[Opening Dataset section]
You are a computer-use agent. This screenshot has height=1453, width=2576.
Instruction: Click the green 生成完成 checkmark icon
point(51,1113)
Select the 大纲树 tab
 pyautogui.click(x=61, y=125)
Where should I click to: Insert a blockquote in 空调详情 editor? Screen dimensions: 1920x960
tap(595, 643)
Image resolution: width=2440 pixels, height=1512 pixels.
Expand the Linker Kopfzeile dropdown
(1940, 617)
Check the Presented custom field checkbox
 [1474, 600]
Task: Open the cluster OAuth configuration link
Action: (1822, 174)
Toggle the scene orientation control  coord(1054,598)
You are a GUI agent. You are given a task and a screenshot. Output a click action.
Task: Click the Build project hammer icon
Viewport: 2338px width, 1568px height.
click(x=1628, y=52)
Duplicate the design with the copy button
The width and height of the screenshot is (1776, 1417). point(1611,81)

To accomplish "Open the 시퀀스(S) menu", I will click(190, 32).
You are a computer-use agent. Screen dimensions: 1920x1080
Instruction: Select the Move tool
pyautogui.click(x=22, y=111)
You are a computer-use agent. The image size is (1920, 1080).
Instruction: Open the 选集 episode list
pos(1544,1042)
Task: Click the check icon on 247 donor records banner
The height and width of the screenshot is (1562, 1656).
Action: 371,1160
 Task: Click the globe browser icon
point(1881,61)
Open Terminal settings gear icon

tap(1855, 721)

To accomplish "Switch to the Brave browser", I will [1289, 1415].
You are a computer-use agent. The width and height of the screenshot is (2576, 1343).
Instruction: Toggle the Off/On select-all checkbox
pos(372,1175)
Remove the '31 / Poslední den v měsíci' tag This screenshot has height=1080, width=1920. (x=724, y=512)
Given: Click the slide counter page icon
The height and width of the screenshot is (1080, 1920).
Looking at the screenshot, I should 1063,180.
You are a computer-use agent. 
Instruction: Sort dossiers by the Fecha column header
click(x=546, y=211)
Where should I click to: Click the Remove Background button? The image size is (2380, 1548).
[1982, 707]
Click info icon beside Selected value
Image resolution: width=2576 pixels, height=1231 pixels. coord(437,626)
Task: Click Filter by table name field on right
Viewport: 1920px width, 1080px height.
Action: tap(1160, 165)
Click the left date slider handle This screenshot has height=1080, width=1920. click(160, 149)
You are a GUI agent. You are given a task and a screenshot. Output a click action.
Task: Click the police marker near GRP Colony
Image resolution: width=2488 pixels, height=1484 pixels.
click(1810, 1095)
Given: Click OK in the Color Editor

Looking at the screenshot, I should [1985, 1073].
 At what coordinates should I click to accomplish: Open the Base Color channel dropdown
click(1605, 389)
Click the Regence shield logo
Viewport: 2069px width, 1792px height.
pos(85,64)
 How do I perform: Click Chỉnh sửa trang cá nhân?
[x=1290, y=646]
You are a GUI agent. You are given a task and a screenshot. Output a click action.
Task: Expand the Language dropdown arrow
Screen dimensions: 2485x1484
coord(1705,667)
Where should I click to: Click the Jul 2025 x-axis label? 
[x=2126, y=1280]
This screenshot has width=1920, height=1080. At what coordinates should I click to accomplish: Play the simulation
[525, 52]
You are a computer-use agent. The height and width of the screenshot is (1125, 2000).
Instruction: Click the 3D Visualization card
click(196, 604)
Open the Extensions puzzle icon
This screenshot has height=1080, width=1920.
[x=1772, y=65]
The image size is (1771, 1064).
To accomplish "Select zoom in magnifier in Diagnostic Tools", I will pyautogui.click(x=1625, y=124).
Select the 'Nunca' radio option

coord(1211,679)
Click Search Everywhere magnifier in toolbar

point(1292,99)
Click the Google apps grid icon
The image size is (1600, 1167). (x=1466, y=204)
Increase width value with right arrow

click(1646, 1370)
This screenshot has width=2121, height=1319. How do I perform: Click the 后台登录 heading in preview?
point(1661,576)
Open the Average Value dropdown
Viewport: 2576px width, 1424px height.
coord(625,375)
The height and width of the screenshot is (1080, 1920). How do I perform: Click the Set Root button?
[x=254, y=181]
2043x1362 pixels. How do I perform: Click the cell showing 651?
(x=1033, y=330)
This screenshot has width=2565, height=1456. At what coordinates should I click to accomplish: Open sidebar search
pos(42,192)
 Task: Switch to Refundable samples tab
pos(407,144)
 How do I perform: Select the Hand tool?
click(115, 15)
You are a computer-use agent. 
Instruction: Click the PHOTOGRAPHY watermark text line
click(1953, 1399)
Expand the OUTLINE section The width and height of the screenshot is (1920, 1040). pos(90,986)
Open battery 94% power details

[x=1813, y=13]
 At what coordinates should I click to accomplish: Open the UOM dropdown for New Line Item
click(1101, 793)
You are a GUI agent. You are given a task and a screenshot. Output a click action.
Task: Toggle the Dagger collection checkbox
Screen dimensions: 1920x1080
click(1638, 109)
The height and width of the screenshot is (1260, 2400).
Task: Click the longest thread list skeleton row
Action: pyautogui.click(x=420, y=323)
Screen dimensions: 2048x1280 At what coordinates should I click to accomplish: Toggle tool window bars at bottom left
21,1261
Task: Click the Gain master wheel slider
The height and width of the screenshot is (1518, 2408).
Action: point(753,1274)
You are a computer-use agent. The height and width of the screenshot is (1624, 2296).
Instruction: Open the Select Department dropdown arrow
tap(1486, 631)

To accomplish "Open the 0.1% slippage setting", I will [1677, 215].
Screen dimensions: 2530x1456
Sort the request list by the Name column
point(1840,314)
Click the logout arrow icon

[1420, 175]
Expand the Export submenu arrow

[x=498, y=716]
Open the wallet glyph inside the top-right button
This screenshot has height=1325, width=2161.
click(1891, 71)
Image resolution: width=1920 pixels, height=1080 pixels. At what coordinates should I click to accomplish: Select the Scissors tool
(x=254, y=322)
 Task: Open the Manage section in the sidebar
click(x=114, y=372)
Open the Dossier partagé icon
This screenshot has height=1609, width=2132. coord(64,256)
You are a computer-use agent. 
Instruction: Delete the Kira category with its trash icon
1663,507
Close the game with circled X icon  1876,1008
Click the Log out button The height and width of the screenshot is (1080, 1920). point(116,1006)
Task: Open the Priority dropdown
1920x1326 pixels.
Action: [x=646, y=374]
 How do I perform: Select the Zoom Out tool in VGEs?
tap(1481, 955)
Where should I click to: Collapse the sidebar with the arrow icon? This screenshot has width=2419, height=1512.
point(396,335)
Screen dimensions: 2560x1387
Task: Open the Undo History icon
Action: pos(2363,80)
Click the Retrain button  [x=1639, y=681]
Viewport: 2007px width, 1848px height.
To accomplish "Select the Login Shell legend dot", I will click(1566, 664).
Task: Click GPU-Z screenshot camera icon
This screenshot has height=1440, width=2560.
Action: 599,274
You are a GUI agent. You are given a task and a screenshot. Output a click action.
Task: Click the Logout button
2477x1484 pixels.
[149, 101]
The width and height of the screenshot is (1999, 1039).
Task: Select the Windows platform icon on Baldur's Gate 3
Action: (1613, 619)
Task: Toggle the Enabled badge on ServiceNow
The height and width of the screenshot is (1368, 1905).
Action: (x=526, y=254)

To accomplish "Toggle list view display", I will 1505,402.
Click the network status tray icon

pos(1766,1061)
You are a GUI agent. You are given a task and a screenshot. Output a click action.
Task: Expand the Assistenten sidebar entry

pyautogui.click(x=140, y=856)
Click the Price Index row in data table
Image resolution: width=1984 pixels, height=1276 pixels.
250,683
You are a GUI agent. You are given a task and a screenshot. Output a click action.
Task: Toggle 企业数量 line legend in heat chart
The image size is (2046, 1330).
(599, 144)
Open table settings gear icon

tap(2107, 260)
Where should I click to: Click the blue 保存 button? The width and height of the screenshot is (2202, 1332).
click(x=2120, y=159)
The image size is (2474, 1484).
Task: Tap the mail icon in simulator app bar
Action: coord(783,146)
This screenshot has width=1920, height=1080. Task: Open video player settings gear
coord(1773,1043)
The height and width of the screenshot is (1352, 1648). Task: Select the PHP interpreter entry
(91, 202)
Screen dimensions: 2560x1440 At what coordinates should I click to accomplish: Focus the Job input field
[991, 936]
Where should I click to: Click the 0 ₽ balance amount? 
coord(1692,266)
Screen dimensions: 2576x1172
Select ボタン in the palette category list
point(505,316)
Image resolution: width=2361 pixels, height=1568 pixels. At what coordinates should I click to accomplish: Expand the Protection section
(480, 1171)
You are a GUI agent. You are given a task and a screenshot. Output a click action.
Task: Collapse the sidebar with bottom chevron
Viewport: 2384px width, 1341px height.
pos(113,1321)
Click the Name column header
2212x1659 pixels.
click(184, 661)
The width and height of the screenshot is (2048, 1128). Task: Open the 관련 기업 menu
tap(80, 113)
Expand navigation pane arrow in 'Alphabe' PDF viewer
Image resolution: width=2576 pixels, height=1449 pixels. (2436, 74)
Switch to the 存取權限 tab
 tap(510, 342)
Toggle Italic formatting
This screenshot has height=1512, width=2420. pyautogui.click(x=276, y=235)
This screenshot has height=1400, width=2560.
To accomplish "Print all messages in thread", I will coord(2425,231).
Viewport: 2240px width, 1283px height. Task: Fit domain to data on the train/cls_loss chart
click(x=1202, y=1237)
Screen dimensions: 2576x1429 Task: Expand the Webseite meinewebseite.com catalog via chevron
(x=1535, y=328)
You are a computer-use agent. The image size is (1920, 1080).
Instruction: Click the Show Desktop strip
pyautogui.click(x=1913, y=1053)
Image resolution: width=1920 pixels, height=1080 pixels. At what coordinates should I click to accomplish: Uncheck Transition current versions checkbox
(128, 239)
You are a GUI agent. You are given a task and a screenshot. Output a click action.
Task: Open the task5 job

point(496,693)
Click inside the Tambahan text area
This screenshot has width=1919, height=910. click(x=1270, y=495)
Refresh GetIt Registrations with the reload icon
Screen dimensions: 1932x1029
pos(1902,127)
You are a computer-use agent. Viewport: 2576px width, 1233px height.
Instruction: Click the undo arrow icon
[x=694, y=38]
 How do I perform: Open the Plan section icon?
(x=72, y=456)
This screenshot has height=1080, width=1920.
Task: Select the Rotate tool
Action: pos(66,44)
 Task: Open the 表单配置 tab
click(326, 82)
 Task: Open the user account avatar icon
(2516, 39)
[Closing Dataset section]
Prompt: Lines containing the word "slider": copy each of them from the material.

Response box:
Click the left date slider handle This screenshot has height=1080, width=1920. click(160, 149)
Task: Click the Gain master wheel slider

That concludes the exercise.